Migrantenkinder: Trump für Einigung mit Demokraten

In der Debatte über den Schutz von Kindern von Migranten in den USA scheint sich nun doch eine Einigung abzuzeichnen. US-Präsident Donald Trump sagte heute vor Journalisten, er sei „ziemlich nahe“ an einer Einigung mit dem US-Kongress.

Davor hatte er in der Früh (Ortszeit) getwittert, dass es keinen Deal mit den US-Demokraten gebe. Nach einem Abendessen mit Trump hatten der Anführer der Demokraten im Senat, Chuck Schumer, und die demokratische Oppositionsführerin Nancy Pelosi gesagt, dass es eine Einigung gebe - ohne die umstrittene Mauer zu Mexiko.
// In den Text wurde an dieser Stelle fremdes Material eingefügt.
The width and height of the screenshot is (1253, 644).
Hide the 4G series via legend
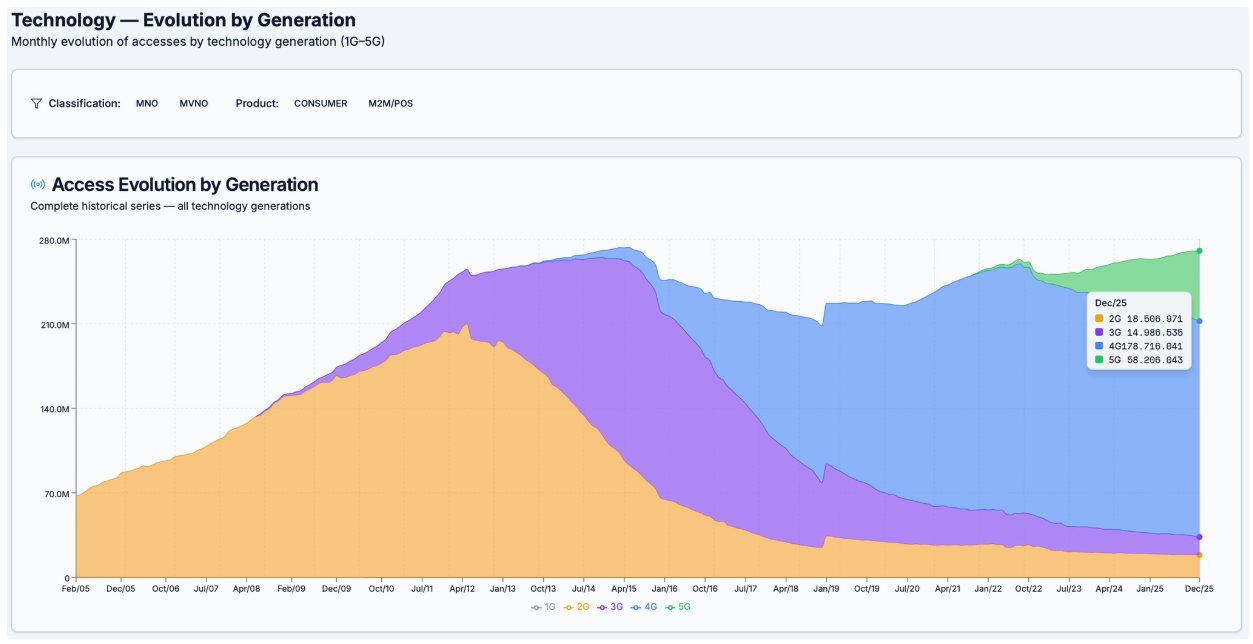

Das Weiße Haus hatte das aber umgehend dementiert.

Mauer zu Mexiko kein Teil der Einigung

Trump sprach sich dafür aus, gut ausgebildete, junge Menschen nicht aus dem Land zu werfen. Schumer sagte seinerseits am Donnerstag, es gebe keinen finalen Deal, aber eine grundsätzliche Einigung. Die Mauer werde nicht Teil davon sein, aber die Grenzsicherung. Trump sagte seinerseits, dass die Mauer zwar weiter gebaut werde, bestätigte aber im Gegensatz zu vorherigen Tweets, dass sie nicht Teil des Deals sein werde.

Das Programm zum Schutz von Kindern von Migranten (Deferred Action for Childhood Arrivals, kurz DACA) hatte Hunderttausenden jungen Menschen, die als Kinder mit ihren Eltern illegal in die USA eingewandert waren, einen vorläufigen Schutzstatus gegeben und sie vor der Ausweisung bewahrt. Die Initiative war von Trumps Vorgänger Barack Obama per Dekret eingeführt worden.